Incident management requirements and procedures (especially notification and collaboration during incident remediation.
Relevant regulations for sub-contracting, including the controls that need to be implemented.
Relevant agreement partners, including a contact person for information security issues.
Screening requirements, if any, for supplier’s personnel including responsibility for conducting screening.
Conflict resolution processes
Activities and responsibilities for the expected or early termination of the contract and the transfer of services to a different party.
Supplier’s obligations to comply with the organization’s security requirements.
All changes to the contracts shall go through a formal change management process.
The Admin department shall ensure that NDA (Non-Disclosure Agreement) is signed by any Supplier, whenever there is a need to exchange of Information Dynamics’ whether for contractual purposes or any other justified business need.

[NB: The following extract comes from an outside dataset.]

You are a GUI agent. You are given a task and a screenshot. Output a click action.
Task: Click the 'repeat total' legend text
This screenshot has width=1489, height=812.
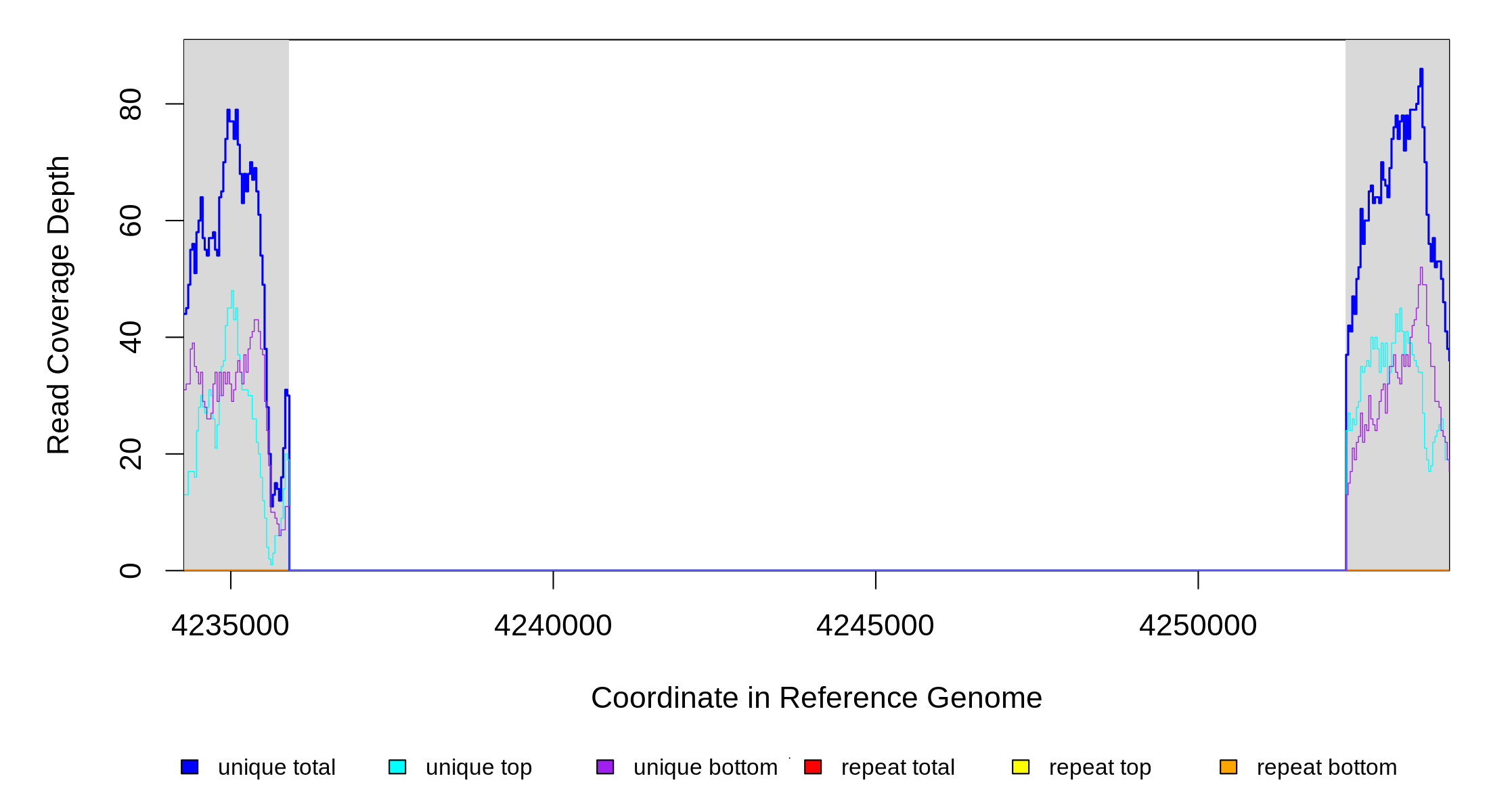point(897,767)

The Admin department in general shall make use of the officially approved template of Non- Disclosure Agreements (NDA) available from Information Dynamics’ vetted by the Legal Department.

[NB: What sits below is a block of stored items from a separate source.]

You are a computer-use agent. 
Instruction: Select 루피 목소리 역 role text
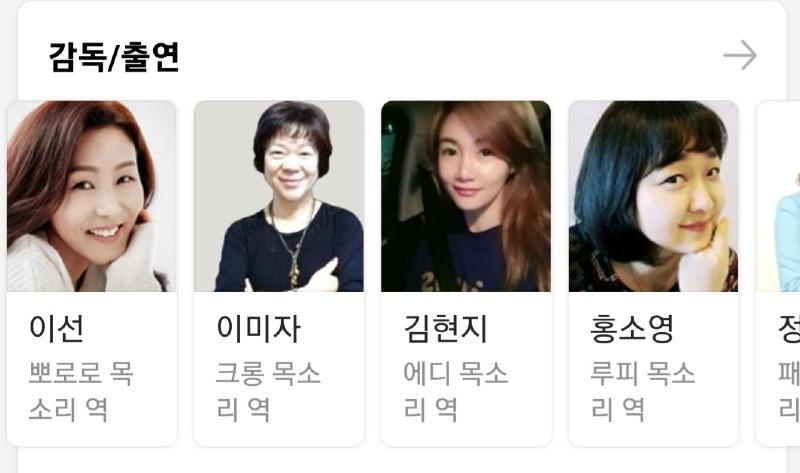(x=643, y=392)
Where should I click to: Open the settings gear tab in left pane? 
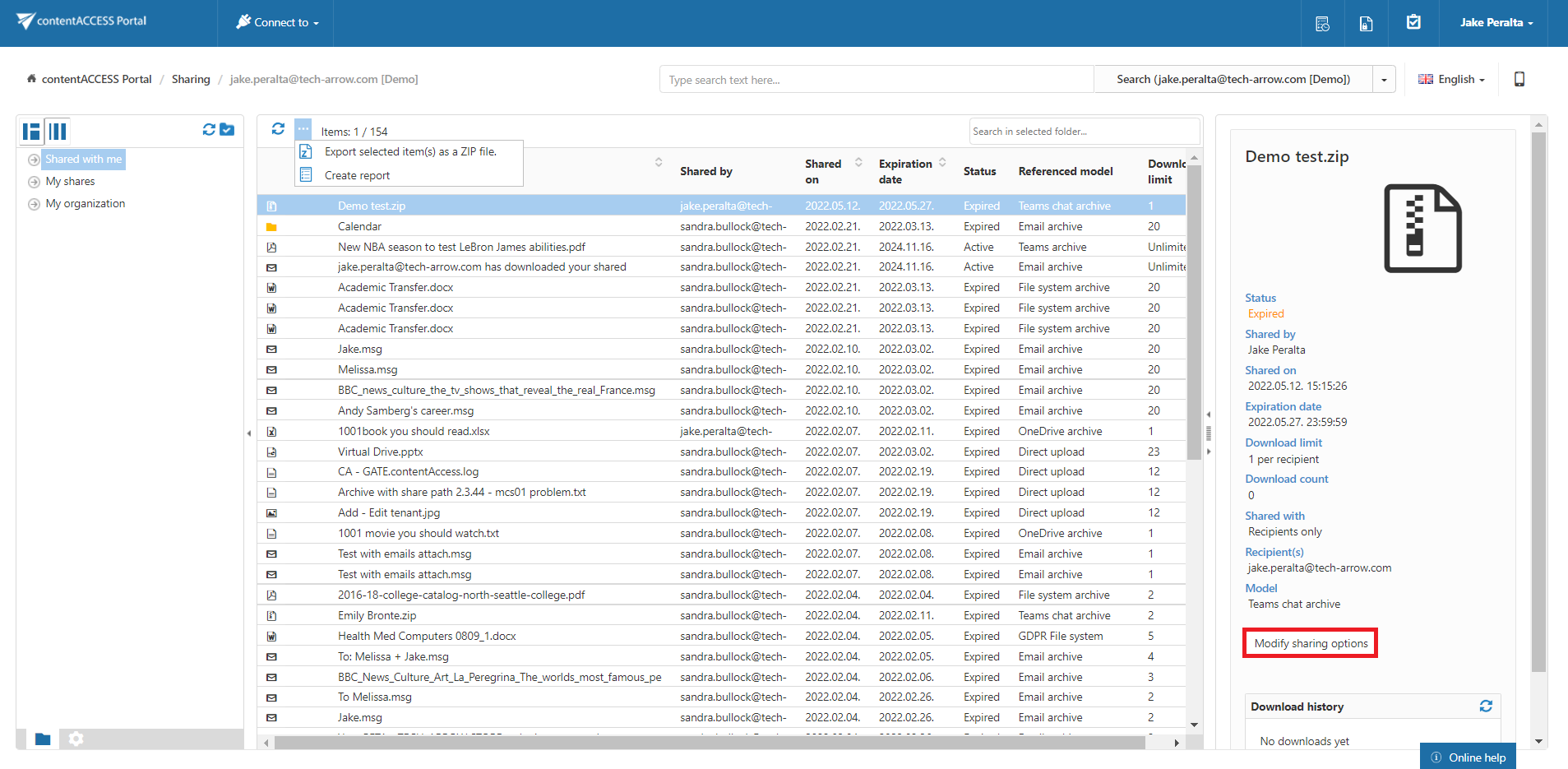(76, 739)
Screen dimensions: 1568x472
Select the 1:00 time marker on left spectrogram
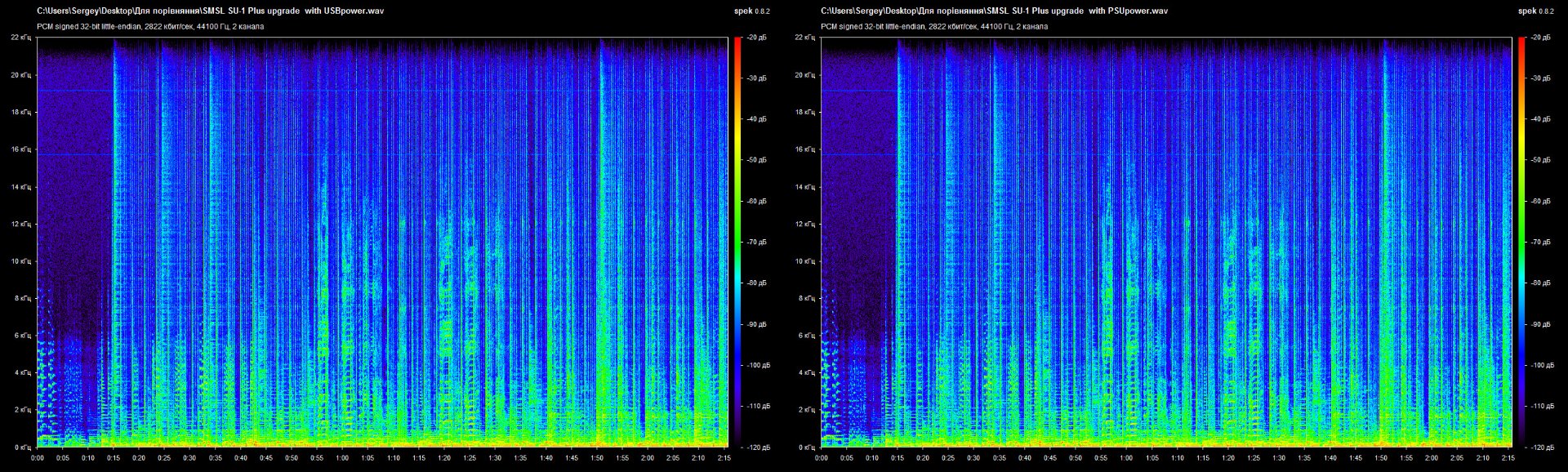(x=342, y=458)
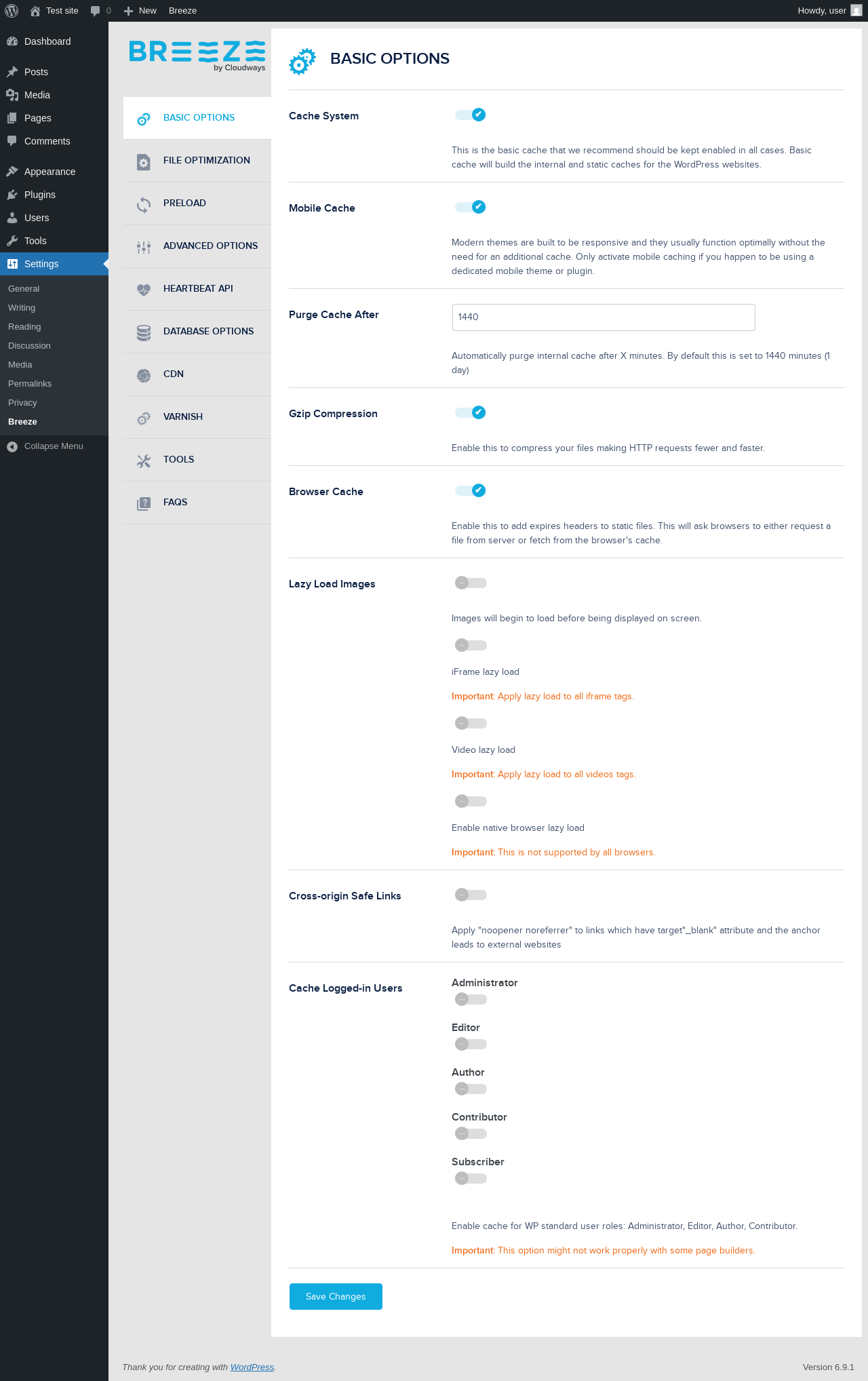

The NDA shall be signed by ID and the external party who presents the need-to-know for the disclosed information.
The NDA shall be signed before commencing the information disclosure to the external party, whether it is for a project-scoping phase or for any other justified business need.
Based on the risk involved, Individual NDA shall be signed for engagements involving critical business information.

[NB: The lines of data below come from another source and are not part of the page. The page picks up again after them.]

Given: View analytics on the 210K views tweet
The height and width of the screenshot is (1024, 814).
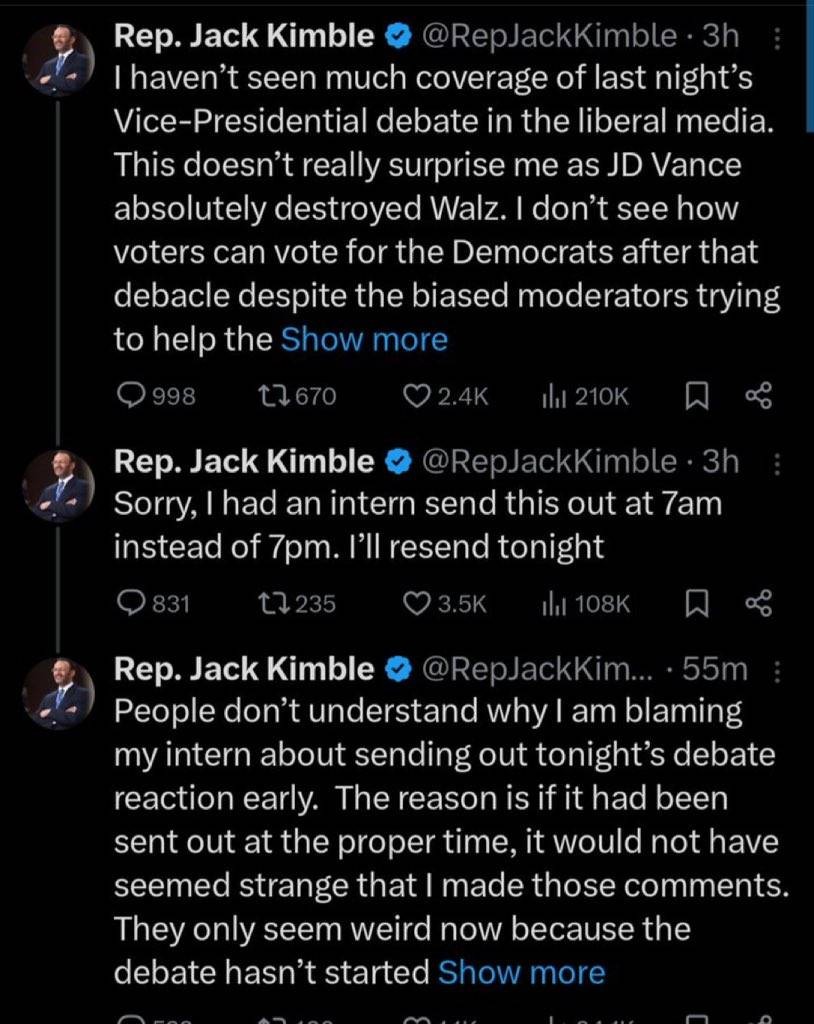Looking at the screenshot, I should pos(549,396).
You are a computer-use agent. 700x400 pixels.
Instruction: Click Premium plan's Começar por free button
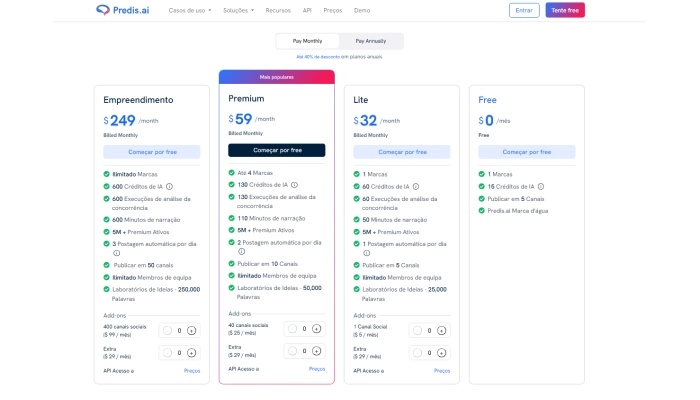pyautogui.click(x=276, y=150)
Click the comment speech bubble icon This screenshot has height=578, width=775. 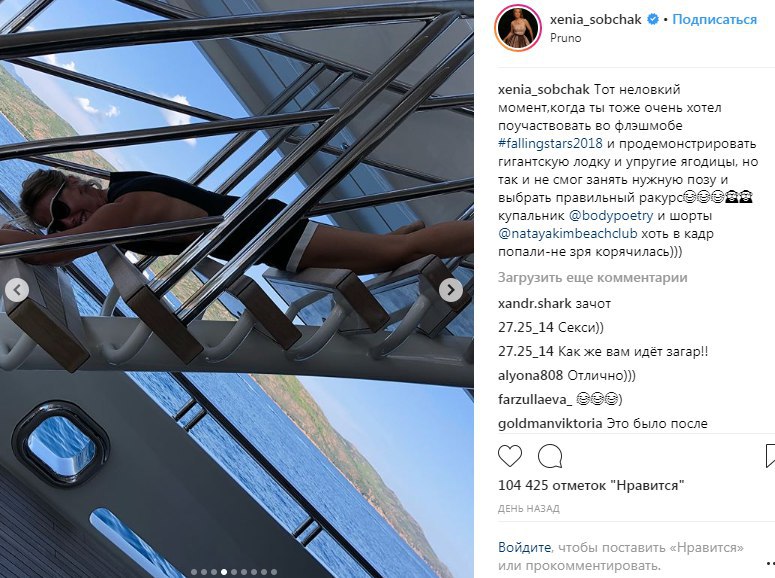coord(550,455)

Respective Projects Managers shall maintain appropriate reports and records, to monitor and measure the compliance with the information security and service management requirements. The Suppliers shall be responsible to take appropriate actions to address any non-conformity that might be identified during the compliance review.
Security events logging shall be fully activated for all information processing facilities with access provided to suppliers as per the contractual obligations.
Proper transition and exit management provisions shall be considered to ensure correct procedures for handing over external contracts or services back to Information Dynamics’.
Projects Managers shall ensure that proper transfer of knowledge is obtained from the Suppliers for the ongoing operation / maintenance.
Upon completion/termination of an engagement with suppliers, the Projects Managers shall inform the relevant information assets owners/custodians to revoke the access rights of the Suppliers who were granted access to the information processing facilities.
Projects Managers/Projects Owners shall ensure that all Information Dynamics’ assets provided to the Suppliers are returned such as laptops, books, manuals, documentation, building keys, magnetic access cards etc.
Any connections between the suppliers’ network and Information Dynamics’ corporate network shall be terminated in case of any security breach that has occurred or non-compliance of the Suppliers to any of Information Dynamics’ policies.
Reference: Process Manual for Purchase
The waiver is as per the Waiver policy updated in the ISMS policies.
Violations of this policy and supporting policies shall result in corrective action by Management. Disciplinary action will be consistent with the severity of the incident as determined by an investigation and may include, but may not be limited to:
Issuance of warning letter to the employee detailing the violations and consequences of his actions and a reply from the employee
Loss of access privileges to information assets
Termination of employment/Contract
Other actions as deemed appropriate by Management and HR as per the Disciplinary Actions Policy of Information Dynamics’
An Internal audit shall be carried out once a year and a report on the compliance shall be submitted to the Management.
Associated Documentation
Process Manual for Purchase
Non-Disclosure Agreements and contracts between ID and the third party supplier.